__DOCUMENT__
====
6. jun, 2014

Lactatio

Een straaltje moedermelk

Het is op het randje van welvoeglijk.

Bernardus van Clairvaux staat voor een directe geloofsbeleving, emotioneel, concreet en bijna tastbaar. God moet voor Bernard van zijn troon. Hij wil hem kunnen vasthouden. Hem op zijn minst zo dicht mogelijk benaderen.

De moedermaagd Maria is voor hem een manier om die geloofsbeleving nog tastbaarder en concreter te maken. Hij ligt dan ook aan de oorsprong van de hoge vlucht die de Mariafiguur in de loop van de volgende eeuwen in katholieke landen zou nemen.

Legende

De bekendste volkslegende van Bernard van Clairvaux vertelt hoe hij in gebed verzonken  Maria met het kindje Jezus op de arm ziet verschijnen, en dat zij zijn lippen besprenkelt met een straaltje moedermelk. In zijn fervente devotie heeft Bernard zich kennelijk zozeer vereenzelvigd met de Verlosser, hier in zijn kinderlijke gedaante, dat hij nu geniet van Maria's koesterende zorg.

Dit verhaal is een aantal keren door schilders vereeuwigd, zoals hiernaast door een anonieme meester uit de Zuidelijke Nederlanden, circa 1525-1540 (olieverf op paneel, Museum voor Schone Kunsten, Gent.) Maria wordt op een respectabele afstand van de heilige afgebeeld, en deze laatste knielt voor haar met open handen, in dankende houding. Het kind lijkt aan te geven dat het deze gift van moedermelk zegent en goedkeurt.
====
__LIJST__
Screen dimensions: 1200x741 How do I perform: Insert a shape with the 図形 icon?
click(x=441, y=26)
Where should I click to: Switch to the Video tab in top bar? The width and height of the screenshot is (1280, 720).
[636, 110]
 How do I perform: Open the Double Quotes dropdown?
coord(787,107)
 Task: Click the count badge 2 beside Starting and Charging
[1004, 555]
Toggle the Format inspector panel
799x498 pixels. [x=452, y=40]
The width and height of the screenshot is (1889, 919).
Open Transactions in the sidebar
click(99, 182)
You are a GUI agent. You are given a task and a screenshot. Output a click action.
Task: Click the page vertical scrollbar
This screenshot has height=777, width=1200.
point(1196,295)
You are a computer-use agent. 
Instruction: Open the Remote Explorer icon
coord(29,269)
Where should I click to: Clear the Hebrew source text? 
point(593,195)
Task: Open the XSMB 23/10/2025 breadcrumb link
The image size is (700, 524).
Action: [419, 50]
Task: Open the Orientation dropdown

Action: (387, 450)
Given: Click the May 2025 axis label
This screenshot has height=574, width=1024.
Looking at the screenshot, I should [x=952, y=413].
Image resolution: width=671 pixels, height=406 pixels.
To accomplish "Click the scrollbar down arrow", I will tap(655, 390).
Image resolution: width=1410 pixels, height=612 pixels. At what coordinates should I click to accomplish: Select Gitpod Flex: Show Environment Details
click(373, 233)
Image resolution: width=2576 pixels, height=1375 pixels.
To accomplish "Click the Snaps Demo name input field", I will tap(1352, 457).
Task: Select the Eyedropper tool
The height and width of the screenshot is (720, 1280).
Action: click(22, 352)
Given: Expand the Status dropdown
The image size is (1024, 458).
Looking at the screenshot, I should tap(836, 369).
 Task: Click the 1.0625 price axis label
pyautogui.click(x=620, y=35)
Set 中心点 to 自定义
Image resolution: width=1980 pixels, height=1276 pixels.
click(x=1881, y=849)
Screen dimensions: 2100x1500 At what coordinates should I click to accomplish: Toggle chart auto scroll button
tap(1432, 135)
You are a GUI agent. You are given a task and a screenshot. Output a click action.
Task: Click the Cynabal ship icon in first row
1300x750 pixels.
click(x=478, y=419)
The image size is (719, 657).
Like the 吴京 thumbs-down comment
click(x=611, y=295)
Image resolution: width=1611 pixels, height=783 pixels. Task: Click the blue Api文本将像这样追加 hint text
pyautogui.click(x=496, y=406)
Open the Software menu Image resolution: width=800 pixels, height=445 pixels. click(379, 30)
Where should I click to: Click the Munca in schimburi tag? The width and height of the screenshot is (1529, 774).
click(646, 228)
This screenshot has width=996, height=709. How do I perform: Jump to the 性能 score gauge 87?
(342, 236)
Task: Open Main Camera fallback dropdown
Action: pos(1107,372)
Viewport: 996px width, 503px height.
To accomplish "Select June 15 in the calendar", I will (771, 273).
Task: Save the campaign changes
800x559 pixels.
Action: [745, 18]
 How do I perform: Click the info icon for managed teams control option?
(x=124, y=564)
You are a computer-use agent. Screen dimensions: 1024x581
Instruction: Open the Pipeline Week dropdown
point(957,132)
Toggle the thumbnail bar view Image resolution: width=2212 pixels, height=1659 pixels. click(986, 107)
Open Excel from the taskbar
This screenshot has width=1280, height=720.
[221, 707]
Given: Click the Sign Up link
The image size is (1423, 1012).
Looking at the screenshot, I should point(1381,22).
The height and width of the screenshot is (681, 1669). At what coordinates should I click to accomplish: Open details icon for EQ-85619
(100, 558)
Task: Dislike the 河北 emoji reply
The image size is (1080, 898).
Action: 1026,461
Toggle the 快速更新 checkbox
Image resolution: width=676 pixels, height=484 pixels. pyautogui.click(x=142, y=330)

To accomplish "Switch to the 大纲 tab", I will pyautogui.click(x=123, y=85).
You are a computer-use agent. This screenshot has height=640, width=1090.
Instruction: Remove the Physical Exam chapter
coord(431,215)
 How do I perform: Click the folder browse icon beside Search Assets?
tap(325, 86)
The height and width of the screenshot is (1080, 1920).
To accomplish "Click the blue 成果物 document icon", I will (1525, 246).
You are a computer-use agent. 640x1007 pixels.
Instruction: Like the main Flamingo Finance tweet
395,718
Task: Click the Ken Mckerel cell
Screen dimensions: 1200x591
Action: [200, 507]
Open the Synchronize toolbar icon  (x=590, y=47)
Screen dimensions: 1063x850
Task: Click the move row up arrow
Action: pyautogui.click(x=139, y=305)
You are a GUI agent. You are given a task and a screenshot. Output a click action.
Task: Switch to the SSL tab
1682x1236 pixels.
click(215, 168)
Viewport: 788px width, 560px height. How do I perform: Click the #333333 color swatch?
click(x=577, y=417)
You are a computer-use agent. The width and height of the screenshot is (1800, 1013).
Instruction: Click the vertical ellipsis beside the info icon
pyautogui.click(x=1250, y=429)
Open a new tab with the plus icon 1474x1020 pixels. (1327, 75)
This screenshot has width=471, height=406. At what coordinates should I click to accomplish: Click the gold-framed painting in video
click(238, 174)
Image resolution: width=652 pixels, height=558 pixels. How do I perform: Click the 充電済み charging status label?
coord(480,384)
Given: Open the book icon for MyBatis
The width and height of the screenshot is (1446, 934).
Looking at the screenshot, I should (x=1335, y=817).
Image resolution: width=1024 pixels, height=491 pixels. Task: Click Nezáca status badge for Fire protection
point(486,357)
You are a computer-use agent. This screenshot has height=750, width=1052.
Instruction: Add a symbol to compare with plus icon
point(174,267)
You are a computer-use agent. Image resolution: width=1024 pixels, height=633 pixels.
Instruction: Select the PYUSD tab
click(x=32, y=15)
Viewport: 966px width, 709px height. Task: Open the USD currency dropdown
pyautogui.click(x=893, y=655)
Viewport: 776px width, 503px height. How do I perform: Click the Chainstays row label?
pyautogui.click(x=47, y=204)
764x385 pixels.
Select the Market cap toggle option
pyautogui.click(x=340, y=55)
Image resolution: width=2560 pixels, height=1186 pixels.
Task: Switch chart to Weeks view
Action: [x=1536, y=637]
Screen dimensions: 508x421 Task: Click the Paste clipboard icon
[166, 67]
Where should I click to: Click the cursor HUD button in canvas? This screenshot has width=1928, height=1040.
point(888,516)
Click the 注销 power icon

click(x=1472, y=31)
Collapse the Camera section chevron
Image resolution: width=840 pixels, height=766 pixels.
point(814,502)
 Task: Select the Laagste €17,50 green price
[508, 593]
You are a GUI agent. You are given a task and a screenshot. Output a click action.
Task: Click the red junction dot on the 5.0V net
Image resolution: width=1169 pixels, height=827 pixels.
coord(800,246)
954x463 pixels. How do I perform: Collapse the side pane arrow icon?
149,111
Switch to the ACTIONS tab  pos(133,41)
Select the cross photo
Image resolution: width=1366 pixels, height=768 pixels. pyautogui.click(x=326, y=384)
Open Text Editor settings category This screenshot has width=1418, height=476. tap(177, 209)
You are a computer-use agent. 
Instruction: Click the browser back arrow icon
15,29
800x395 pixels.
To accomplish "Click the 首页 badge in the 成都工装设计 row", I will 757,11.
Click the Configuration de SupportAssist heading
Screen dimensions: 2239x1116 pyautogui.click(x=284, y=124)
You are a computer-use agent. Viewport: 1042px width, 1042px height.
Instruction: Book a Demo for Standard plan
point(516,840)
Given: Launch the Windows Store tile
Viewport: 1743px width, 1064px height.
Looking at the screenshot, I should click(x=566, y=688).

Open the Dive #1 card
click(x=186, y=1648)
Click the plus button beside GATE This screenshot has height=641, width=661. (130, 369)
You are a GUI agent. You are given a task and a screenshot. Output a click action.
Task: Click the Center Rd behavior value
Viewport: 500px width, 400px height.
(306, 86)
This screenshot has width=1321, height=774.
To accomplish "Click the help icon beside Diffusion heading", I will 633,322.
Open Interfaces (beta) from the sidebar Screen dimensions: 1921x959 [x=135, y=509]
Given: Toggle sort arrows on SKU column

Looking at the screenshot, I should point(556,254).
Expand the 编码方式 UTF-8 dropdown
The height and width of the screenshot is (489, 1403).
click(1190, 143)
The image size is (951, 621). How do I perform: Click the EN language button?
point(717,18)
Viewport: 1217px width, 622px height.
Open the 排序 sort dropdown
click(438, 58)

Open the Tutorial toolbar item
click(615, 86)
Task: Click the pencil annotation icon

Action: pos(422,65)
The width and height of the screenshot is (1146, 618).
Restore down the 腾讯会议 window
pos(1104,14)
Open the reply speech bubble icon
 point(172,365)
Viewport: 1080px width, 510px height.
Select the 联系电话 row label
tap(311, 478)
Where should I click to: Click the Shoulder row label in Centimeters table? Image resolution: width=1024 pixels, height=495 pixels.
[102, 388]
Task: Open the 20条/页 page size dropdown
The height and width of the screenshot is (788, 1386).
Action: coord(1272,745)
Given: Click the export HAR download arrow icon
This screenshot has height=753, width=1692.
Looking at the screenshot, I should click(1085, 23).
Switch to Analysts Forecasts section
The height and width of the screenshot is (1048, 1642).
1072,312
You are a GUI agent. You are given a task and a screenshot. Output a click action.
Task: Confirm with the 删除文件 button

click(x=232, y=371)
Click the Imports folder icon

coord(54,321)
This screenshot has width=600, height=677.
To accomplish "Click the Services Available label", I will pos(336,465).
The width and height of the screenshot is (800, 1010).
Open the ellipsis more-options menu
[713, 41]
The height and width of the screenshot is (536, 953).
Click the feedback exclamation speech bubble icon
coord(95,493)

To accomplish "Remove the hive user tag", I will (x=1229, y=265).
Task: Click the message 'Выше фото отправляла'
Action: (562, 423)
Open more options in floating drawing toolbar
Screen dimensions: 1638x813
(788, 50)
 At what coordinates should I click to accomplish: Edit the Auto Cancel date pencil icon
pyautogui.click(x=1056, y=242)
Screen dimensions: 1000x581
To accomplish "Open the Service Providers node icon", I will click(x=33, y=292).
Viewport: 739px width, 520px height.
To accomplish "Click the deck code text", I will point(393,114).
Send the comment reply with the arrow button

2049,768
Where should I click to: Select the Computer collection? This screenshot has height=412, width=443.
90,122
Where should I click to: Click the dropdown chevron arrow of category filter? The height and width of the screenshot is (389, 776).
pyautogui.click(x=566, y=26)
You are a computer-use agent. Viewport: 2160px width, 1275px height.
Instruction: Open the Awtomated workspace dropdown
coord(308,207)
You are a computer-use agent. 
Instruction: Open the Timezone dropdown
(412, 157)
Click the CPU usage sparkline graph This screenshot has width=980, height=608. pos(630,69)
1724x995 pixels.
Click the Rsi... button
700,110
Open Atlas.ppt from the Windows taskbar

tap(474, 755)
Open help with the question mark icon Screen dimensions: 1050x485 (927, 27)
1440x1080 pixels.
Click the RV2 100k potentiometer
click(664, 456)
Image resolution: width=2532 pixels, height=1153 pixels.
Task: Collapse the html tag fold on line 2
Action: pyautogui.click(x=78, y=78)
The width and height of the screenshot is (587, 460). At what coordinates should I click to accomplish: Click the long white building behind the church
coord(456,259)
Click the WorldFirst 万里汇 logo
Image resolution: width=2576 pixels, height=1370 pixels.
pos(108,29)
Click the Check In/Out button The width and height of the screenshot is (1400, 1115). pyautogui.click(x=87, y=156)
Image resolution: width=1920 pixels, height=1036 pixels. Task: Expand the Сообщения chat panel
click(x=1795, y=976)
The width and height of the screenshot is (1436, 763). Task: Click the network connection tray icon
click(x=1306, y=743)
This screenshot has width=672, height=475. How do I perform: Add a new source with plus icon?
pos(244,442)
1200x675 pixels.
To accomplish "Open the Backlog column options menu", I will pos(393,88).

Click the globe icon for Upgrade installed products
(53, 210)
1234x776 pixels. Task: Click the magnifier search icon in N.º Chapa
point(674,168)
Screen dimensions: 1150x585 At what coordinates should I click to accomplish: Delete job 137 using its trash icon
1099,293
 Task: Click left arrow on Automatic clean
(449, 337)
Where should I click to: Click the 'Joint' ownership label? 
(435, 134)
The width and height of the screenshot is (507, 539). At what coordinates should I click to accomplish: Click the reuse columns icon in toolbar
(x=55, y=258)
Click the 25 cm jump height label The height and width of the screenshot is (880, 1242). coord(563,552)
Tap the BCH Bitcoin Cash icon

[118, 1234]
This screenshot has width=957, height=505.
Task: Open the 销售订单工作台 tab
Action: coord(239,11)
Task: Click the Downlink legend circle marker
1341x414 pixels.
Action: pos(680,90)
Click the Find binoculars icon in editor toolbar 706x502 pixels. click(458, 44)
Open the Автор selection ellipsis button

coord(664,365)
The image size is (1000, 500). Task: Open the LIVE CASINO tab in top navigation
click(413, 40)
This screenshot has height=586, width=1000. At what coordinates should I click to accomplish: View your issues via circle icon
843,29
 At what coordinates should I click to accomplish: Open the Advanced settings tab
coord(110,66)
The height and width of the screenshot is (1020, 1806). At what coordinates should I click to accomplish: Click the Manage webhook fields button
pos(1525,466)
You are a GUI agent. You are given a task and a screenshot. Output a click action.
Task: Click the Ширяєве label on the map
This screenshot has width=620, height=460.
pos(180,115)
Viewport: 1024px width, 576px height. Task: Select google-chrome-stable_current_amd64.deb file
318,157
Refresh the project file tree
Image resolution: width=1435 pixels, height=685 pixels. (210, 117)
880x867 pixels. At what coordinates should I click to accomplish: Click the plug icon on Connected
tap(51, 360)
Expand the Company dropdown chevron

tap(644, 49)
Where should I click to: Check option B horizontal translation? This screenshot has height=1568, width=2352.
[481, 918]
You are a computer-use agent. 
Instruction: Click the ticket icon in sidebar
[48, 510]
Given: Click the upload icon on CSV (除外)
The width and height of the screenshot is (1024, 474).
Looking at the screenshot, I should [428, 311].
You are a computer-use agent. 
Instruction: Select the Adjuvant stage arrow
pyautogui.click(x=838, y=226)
====
__UIT TE VOEREN__
• A. Noem alsjeblieft alle woorden waarmee de tekst over Bernardus van Clairvaux zijn geloofsbeleving typeert in de zin die begint met "Bernardus van Clairvaux staat voor".
• B. Geef bij elke bewering aan of ze klopt met de tekst over Bernardus van Clairvaux, met ja of nee, en citeer de woorden uit de tekst die de doorslag geven.
(i) Het schilderij wordt toegeschreven aan een bij naam bekende schilder.
(ii) Op het schilderij knielt de heilige met open handen voor Maria.
(iii) Maria staat op het schilderij vlak tegen de heilige aan.
• C. Beantwoord de volgende vragen met de tekst over Bernardus van Clairvaux.
(i) Wat besprenkelt Maria in de legende met een straaltje moedermelk?
(ii) In welk museum bevindt het schilderij zich?
(iii) In welke landen nam de Mariafiguur in de eeuwen daarna een hoge vlucht?

__OPLOSSINGEN OP VOLGORDE__
• A. directe, emotioneel, concreet, bijna tastbaar

• B.
(i) Nee: "door een anonieme meester uit de Zuidelijke Nederlanden"
(ii) Ja: "deze laatste knielt voor haar met open handen, in dankende houding"
(iii) Nee: "Maria wordt op een respectabele afstand van de heilige afgebeeld"

• C.
(i) Zijn lippen.
(ii) Het Museum voor Schone Kunsten in Gent.
(iii) In katholieke landen.